What Xcode build settings differ between debug/release that could block background handler invocation?
Workaround for chat apps? Should I send dual payloads (silent for background handler + visible notification as fallback) or is there a reliable release pattern?
This is a hard space to get a good handle on.
Using Flutter makes it harder because it tries to abstract a lot of the platform specific stuff away, but it still uses platform services.
When you use FCM to message an iOS device, the delivery to the device and to your app are managed by Apples APNS (or it's sometimes called APS). So, server side, you can talk to FCM whether you're messaging Android or iOS. But when you're messaging an iOS device FCM hands it over to Apple's servers to deliver to their platform.
iOS handles push messaging significantly differently from Android, particularly the silent / data only push messaging.

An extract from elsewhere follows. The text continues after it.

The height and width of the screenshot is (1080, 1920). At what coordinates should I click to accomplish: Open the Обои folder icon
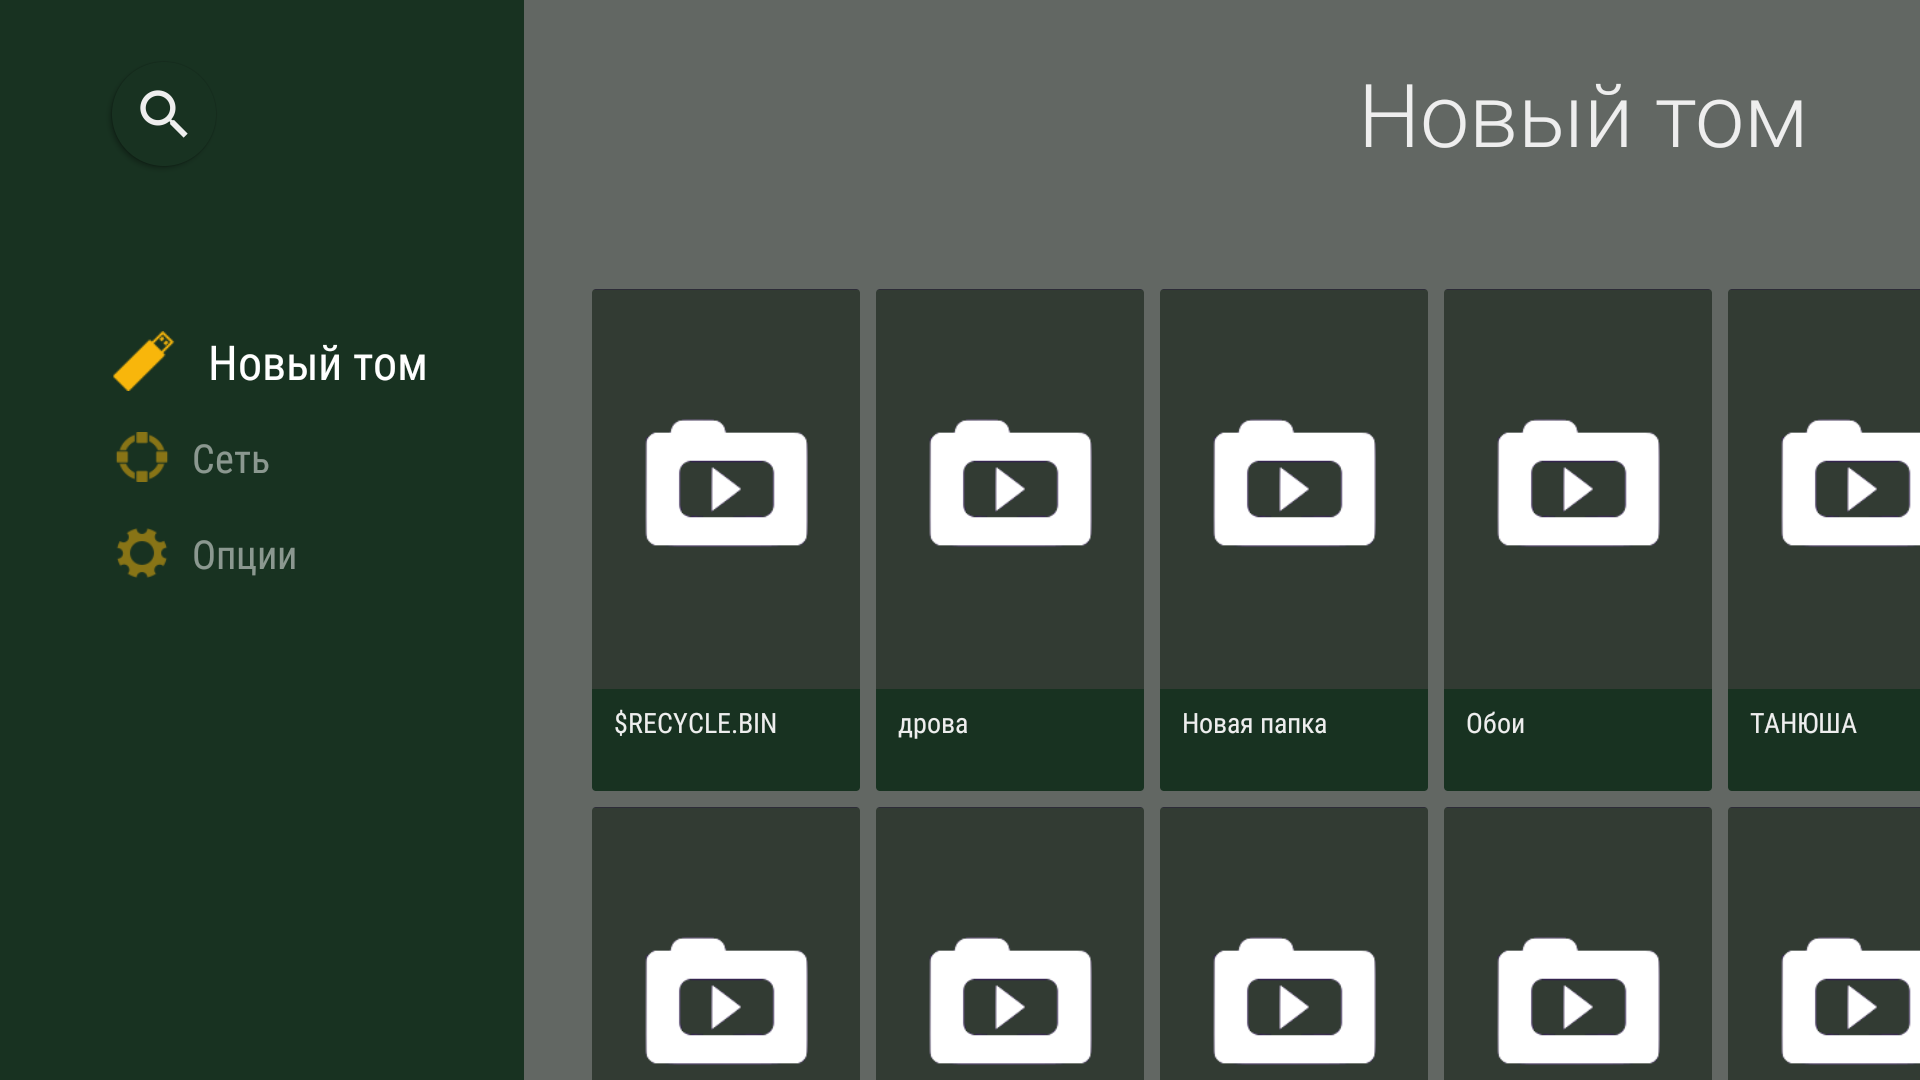pyautogui.click(x=1578, y=484)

Also, on iOS there's a significant difference between having your app backgrounded and swiped closed:
If your app is backgrounded, messages are still delivered to the app.
If your app is swiped closed, messages are not delivered to your iOS app.
This is different to Android. On Android if you swipe the app closed, push messages are delivered to the app. (If you force kill the app, messages are not delivered).
When the user next launches the app on iOS, the silent push message is delivered.
I think the icon badge does get updated.
The main differences we have found are:
silent push messages (data only) are significantly de-prioritised on iOS. Where a notification message is usually delivered almost immediately, sometimes it can take much longer for silent / data only push messages.
Only one silent message is queued for delivery at a time. If you try to send an other data-only message before the first one is delivered to the app, the first one is discarded and only the latest is queued for delivery.
It's also an area where the terminology is dangerously overloaded. Apple calls their messaging "Notifications" even if there is no Notification element - if it's silent / data only, they still call it a "Notification". And there is a huge difference between what you can do with a locally created notification, vs what you can do with an FCM / remote notification. But the documentation on these two things just say "notification" and often don't distinguish between a local (awesome_notifications) notification and a remote (FCM) notification, which just adds another layer of complexity.
This is Apple's documentation on what happens once FCM passes the message over to APNS for processing.
https://developer.apple.com/documentation/usernotifications/pushing-background-updates-to-your-app
For our use case (which is not a chat app) we are moving to always sending a data+notification message. Because it has that notification element it's more reliably delivered, particularly on iOS.
That would probably be what I'd do for a chat app also, given that if your app is foreground the system notification is not created, even if you specify one. Whereas if it's backgrounded or swiped closed, you still get that system notification (just not the silent message).